しかも、視力や視野を失う原因はさまざまで、全ての視覚障がい者に対して共通の治療法はありません。
そんな中、2025年8月に私たちの身近に生息しているすくみリンゴガイという巻貝が目を丸ごと再生できることがわかったと科学雑誌「naturecommunications」に掲載されました。
目を丸ごと再生できる巻貝「すくみリンゴガイ」
すくみリンゴガイは、日本ではジャンボタニシとも呼ばれる南米原産のリンゴガイ科の貝です。すくみリンゴガイの目の構造は人間の目と同じような構造だということもわかっていて、私たちの目よりも高性能だそうです。
ソンナスクミリンゴガイは、アメリカのカリフォルニア大学デービス高の研究チームの最新研究により、目を丸ごと完全に再生できる初の脊椎動物であり、遺伝子操作も可能な実験モデルになることが明らかになりました。
わずか1か月で再生可能
研究チームは、すくみリンゴガイの目を丸ごと切除し、その後の再生過程を1か月にわたって追跡しました。
すると、24時間以内に傷口は閉じ、3日目には未分化の細胞が出現。そこから網膜やレンズに相当する部分が再形成され、28日後には視神経まで含めた目が全て再生されていたそうです。しかも、その目は元の目とほぼ同じ構造と遺伝子発現パターンを示していました。
この再生は、エピモルフォーシスという細胞分裂と組織再構築を伴うメカニズムで、一部のサンショウウオやゼブラフィッシュが持つ再生能力に近いものだということです。
研究チームのメンバーたちも、すくみリンゴガイにこのような複雑な期間を再生できる能力があったことに驚いていたようです。
再生のカギを握る遺伝子「pax6(パックスシックス)」
さらに研究チームは、すくみリンゴガイの目の再生過程でどの遺伝子が活性化されているのか解析しました。
その結果、脳や目の形成において極めて重要な遺伝子で、ヒトを含む多くの動物で共通して機能している「pax6」が巻貝の目の再生時にも活発に働いていることが判明したのです。
しかも、pax6遺伝子がなければ、目がまったく再生しないことも遺伝子編集により照明されました。
そのうえすくみリンゴガイの卵を外部で培養しmRNAをを注入して遺伝子発現を操作する技術も確立しました。
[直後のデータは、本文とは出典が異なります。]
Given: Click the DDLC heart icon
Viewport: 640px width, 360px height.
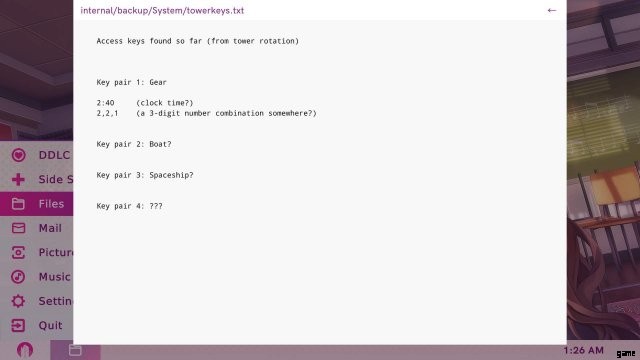Looking at the screenshot, I should (x=18, y=155).
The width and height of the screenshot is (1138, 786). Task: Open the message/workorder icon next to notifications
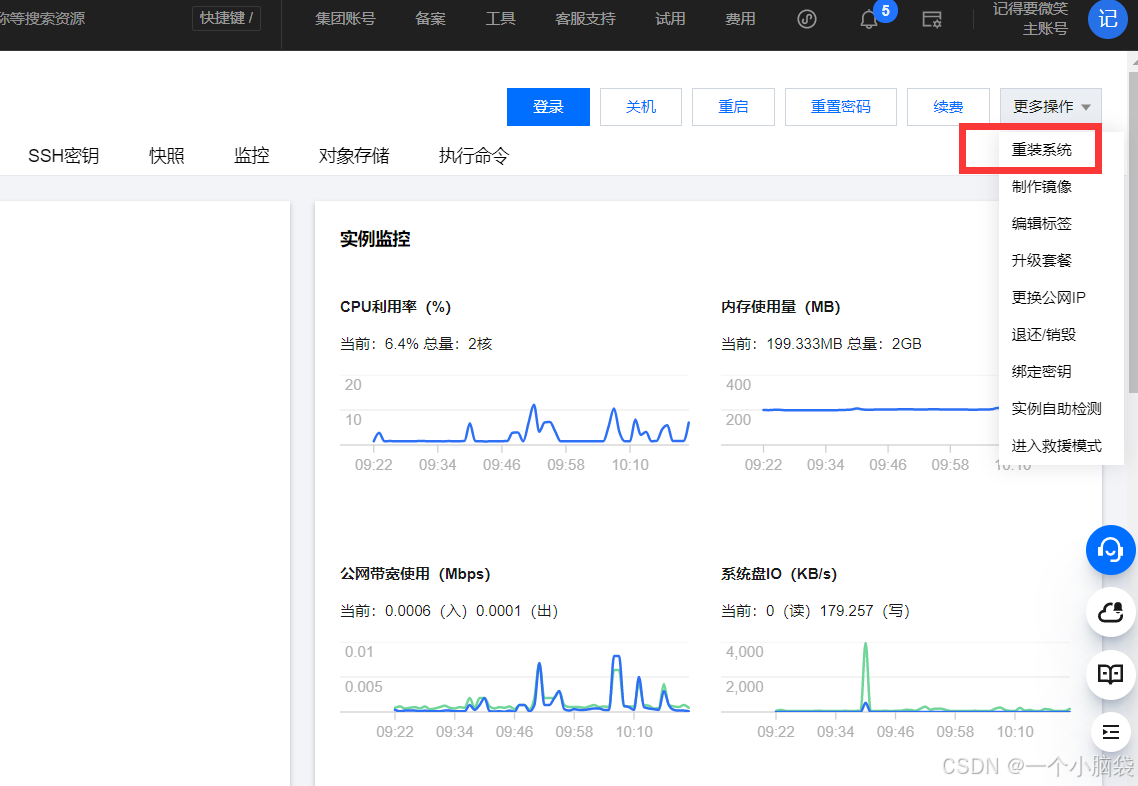coord(932,19)
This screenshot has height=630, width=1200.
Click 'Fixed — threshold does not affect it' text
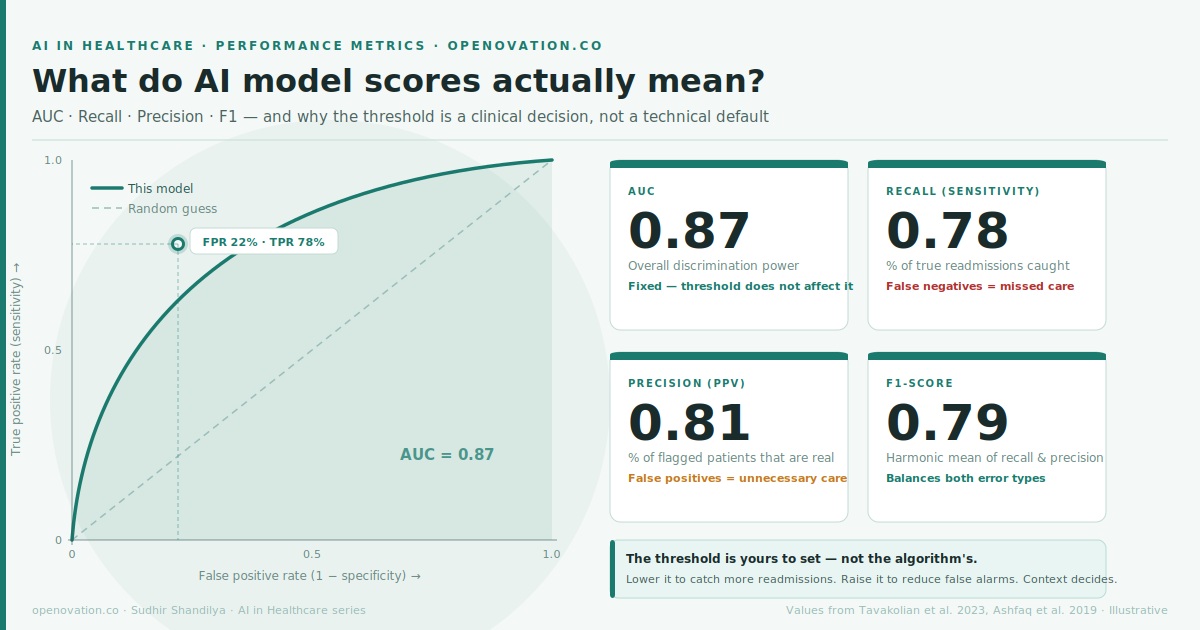tap(740, 286)
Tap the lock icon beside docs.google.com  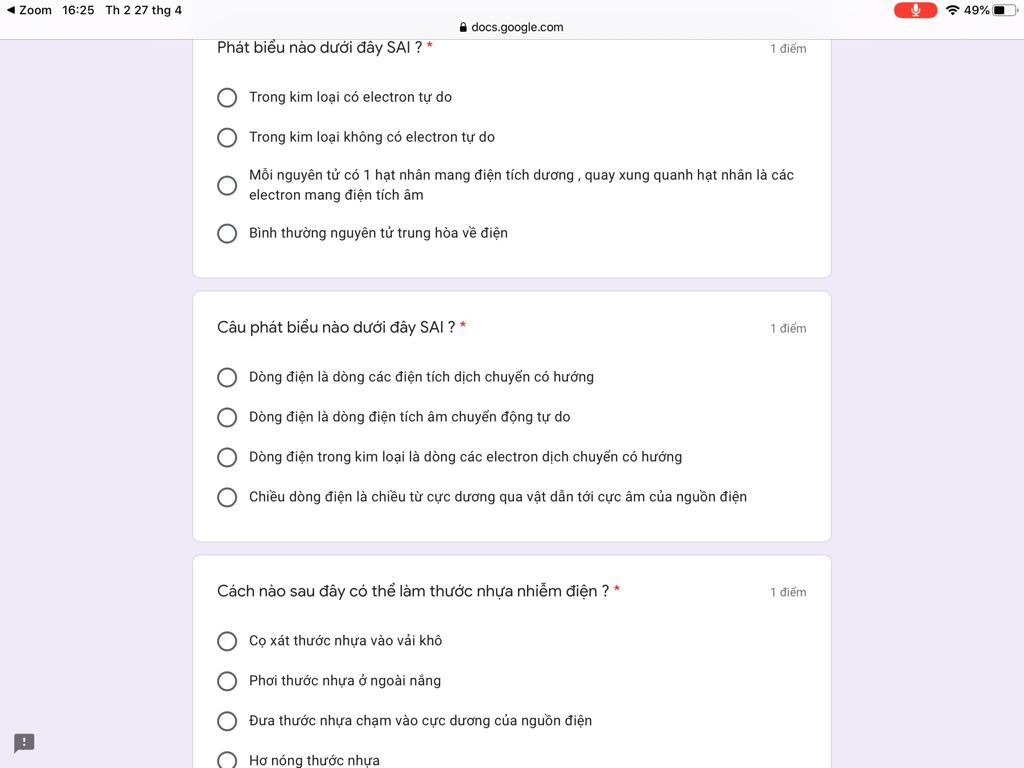(463, 27)
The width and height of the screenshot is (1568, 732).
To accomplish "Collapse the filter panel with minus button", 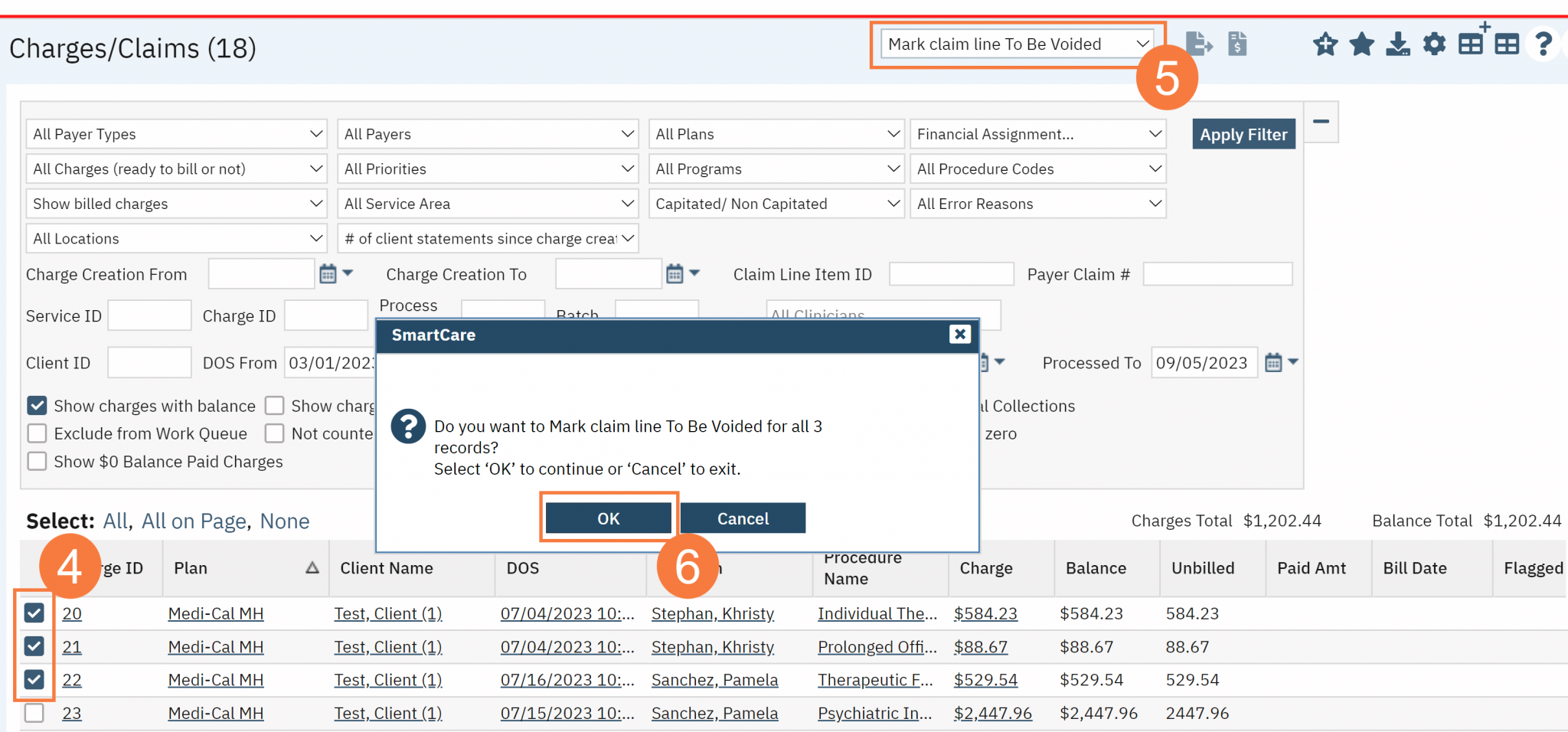I will click(1321, 122).
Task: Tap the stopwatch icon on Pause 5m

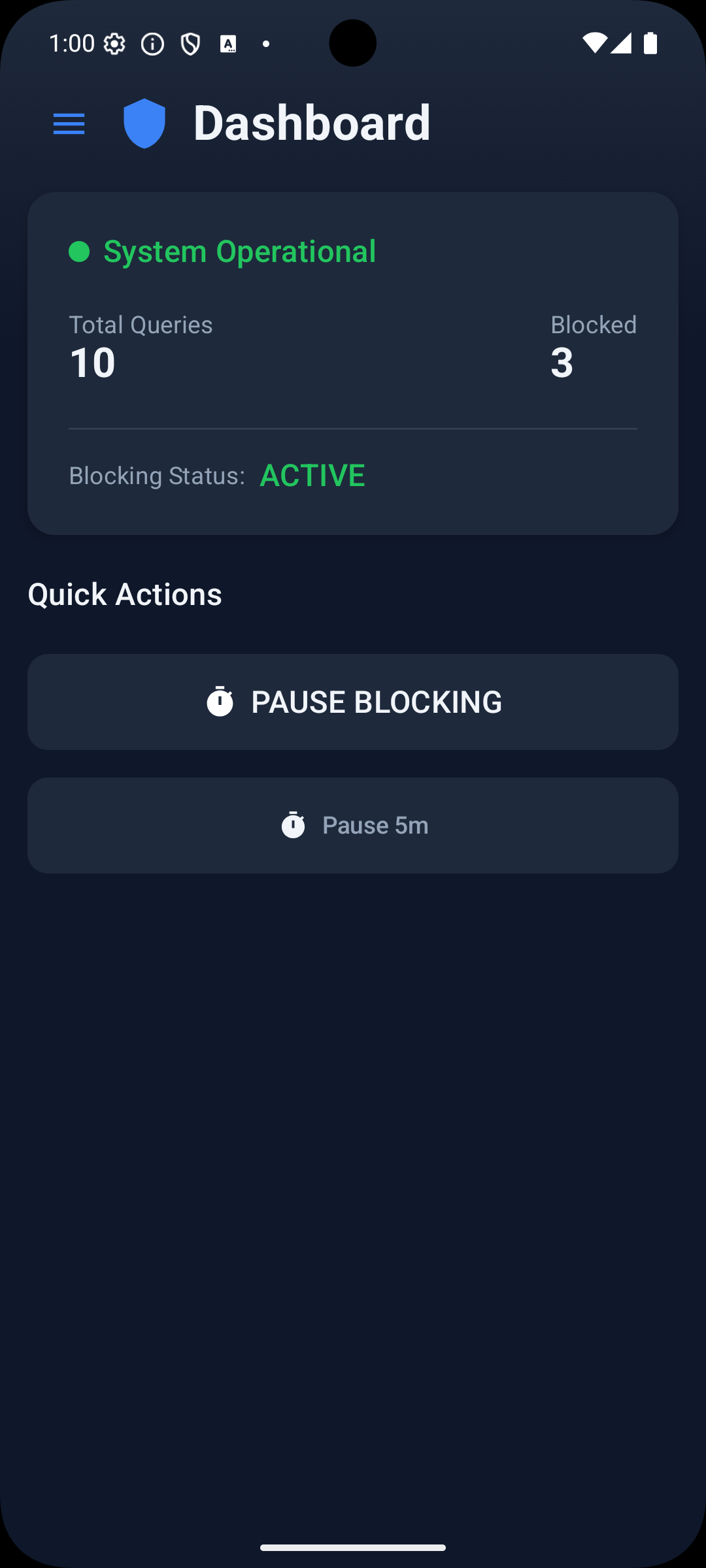Action: tap(294, 825)
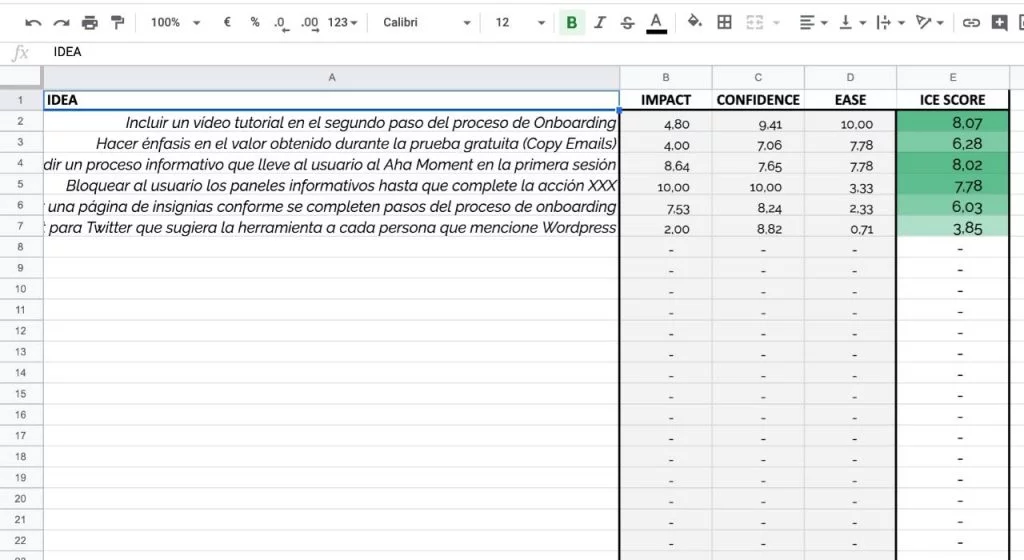Toggle bold formatting
The height and width of the screenshot is (560, 1024).
pyautogui.click(x=572, y=22)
これはこの巻貝が遺伝子操作可能な再生モデルとして本格的に活用できることを意味しているそうです。
この技術を応用すれば、目の再生に必要な遺伝子群を特定し、それをヒトの幹細胞に導入することで視力回復を目指すといった未来の治療法につながるかもしれません。
終わりに
巻貝とヒトの目の構造はまったく同じではありませんが、pax6のような遺伝子が存在する以上、研究を続けることで現在の医学の限界を超える手がかりが得られるかもしれません。
私は、網膜色素変性症という進行性で治療法がほとんどない目の病気です。現在ほとんど見えておらず、見えなくなるのを待つしかないかなと思っていたのですが、研究が進めば失った視力や視野を取り戻すことができるかもしれません。今後の研究結果に注目です。